Pessoalmente nunca tinha entrado muito na série Smash Bros. porque nunca acabava por encontrar uma boa razão para o jogar, até porque sempre tive a minha preferência definida no que toca a jogos de luta. Contudo Super Smash Bros. Ultimate mudou por completo a minha maneira de ver jogos de luta. O modo World of Light colou-me muito mais que qualquer outro modo campanha que tenha existido noutros jogos do género, até mesmo aqueles que tentam ser um pouco mais canónico.

A facilidade de pegar no jogo e entender os ataques dos personagens e o desafio de dominar cada um deles traz uma curva de aprendizagem bastante gratificante para o jogador. A quantidade de coisas que há para desbloquear neste jogo irá agradar aos complecionistas e aos jogadores que querem descobrir e explorar todas as combinações de espíritos.

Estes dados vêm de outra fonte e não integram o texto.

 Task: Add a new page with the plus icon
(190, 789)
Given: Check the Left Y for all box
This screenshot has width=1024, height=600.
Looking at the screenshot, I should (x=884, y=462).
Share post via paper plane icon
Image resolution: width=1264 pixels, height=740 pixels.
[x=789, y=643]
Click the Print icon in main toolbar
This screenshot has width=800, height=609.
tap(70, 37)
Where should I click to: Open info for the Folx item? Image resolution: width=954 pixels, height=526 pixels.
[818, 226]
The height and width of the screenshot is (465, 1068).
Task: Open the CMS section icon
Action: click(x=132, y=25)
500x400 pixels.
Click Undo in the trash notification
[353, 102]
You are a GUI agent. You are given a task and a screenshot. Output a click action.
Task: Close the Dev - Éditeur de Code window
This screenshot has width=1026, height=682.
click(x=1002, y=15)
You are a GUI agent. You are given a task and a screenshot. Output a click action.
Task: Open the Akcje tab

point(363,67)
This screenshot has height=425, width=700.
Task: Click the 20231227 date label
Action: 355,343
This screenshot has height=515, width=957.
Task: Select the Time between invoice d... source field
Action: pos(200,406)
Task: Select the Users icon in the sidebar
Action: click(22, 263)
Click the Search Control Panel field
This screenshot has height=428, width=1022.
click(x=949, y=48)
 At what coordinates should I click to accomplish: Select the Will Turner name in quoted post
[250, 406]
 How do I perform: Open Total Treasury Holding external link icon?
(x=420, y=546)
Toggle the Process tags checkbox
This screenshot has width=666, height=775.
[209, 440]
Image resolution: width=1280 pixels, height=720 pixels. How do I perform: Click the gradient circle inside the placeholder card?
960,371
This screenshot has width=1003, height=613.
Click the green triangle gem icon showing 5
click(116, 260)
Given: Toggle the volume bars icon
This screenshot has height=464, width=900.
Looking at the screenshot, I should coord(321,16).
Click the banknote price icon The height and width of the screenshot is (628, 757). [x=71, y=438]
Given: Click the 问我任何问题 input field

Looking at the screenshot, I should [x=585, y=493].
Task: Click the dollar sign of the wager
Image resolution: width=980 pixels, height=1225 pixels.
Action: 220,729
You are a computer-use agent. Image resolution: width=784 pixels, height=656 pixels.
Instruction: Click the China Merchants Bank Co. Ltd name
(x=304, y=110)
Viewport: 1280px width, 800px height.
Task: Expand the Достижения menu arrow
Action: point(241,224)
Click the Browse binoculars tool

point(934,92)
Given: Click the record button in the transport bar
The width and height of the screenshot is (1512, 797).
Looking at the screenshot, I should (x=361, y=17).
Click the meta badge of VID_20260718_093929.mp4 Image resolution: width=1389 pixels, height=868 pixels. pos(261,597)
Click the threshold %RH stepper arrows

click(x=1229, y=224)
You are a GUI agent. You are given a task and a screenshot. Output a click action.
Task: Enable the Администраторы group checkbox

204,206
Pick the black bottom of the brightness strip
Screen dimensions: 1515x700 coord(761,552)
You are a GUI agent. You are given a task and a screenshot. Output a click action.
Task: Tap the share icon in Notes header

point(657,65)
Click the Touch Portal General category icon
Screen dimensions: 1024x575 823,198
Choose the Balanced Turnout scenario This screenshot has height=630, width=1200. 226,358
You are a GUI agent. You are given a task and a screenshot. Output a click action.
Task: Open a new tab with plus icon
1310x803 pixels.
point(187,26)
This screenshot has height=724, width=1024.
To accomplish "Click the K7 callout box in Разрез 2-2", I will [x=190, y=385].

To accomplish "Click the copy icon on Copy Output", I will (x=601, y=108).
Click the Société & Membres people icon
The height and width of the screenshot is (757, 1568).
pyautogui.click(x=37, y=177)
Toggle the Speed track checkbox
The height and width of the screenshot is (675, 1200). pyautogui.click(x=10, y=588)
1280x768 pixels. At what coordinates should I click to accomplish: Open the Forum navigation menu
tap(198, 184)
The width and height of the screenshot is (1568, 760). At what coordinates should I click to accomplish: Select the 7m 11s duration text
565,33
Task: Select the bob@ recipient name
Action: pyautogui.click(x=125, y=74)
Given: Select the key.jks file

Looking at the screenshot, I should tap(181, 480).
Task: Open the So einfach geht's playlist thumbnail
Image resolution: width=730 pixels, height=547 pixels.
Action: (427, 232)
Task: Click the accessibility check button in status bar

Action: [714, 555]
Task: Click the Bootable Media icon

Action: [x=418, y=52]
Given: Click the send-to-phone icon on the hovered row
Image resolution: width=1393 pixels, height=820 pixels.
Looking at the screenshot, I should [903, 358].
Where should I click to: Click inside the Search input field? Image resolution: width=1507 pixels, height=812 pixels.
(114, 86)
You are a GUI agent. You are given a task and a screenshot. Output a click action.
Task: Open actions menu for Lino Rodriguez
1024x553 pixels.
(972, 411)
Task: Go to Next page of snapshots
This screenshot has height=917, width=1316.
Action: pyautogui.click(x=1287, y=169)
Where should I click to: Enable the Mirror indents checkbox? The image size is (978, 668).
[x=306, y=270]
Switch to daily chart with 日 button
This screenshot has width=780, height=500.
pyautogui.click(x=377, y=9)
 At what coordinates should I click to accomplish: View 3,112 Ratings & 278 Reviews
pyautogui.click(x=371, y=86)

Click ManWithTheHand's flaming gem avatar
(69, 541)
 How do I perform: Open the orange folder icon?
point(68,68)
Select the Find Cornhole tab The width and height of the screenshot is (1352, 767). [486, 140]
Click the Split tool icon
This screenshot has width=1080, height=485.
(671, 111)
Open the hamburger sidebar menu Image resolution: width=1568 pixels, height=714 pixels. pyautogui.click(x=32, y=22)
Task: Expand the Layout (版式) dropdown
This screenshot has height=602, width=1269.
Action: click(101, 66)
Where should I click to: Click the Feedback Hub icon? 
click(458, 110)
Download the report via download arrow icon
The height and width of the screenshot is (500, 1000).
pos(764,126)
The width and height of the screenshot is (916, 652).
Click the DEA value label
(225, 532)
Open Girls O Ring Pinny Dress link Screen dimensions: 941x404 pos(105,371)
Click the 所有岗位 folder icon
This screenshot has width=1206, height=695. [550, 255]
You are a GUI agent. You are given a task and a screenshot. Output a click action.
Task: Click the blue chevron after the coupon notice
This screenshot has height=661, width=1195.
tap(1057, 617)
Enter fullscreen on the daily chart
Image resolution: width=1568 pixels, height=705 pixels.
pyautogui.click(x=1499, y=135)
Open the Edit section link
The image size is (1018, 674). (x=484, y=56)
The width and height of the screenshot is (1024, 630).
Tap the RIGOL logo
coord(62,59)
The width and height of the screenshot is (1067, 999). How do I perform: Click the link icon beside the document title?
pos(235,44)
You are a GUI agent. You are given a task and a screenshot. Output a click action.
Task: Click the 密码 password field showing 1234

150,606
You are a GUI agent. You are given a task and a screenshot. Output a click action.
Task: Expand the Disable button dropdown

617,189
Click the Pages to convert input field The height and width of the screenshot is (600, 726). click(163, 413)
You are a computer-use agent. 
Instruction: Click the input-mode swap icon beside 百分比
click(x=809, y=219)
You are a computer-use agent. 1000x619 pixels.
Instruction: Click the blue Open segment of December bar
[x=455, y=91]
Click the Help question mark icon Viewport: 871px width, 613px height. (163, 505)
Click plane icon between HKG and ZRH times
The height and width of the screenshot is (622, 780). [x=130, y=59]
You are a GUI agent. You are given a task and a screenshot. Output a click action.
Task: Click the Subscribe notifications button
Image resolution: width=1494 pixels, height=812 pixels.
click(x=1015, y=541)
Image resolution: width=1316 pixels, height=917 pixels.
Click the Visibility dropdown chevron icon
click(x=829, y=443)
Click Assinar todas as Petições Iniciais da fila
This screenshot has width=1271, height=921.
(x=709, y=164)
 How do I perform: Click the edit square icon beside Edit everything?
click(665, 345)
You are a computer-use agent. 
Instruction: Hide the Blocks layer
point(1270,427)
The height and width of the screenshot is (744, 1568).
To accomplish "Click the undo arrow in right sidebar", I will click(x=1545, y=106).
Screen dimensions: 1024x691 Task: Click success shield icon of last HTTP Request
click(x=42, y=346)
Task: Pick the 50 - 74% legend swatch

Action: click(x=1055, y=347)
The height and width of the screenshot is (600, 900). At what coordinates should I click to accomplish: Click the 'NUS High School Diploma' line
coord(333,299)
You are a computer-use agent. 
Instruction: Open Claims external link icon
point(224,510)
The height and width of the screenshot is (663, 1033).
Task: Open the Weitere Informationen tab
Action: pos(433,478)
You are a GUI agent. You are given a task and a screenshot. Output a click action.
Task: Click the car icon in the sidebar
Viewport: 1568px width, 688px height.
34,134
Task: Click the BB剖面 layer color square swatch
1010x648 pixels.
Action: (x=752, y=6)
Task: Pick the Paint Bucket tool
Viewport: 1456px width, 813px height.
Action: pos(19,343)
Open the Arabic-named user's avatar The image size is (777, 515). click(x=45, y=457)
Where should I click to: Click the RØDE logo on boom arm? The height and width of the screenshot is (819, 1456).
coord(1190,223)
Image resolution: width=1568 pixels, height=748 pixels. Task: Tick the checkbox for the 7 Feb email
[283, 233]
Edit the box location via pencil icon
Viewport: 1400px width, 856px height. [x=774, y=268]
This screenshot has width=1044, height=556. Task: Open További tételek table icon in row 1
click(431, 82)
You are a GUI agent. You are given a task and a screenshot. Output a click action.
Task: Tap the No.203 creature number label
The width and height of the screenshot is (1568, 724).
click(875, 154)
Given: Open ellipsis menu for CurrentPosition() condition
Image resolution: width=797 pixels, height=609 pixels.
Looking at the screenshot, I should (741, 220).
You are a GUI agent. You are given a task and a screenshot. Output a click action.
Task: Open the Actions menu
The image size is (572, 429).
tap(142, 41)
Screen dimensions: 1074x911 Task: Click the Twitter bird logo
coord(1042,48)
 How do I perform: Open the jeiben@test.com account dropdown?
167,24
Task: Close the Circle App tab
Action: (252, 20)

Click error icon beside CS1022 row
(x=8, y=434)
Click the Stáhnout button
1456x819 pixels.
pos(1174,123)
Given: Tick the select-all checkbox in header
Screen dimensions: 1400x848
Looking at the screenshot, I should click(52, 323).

Super Smash Bros. Ultimate é a melhor maneira de acabar um ano, pois é sem dúvida um jogo obrigatório na biblioteca de todos os possuidores de uma Nintendo Switch. É também um jogo de luta único e sem comparação direta no mercado. Quem é fã de cultura de videojogos vai encontrar centenas de referências e personagens icónicas não só da Nintendo pelo jogo todo. Isto chegou ao ponto de não consigo conter a minha vontade de pegar na consola enquanto acabo de escrever esta análise!

Como foi discutido entre a equipa do Foxbyte, Super Smash Bros. Ultimate é um ode aos videojogos, não só à Nintendo.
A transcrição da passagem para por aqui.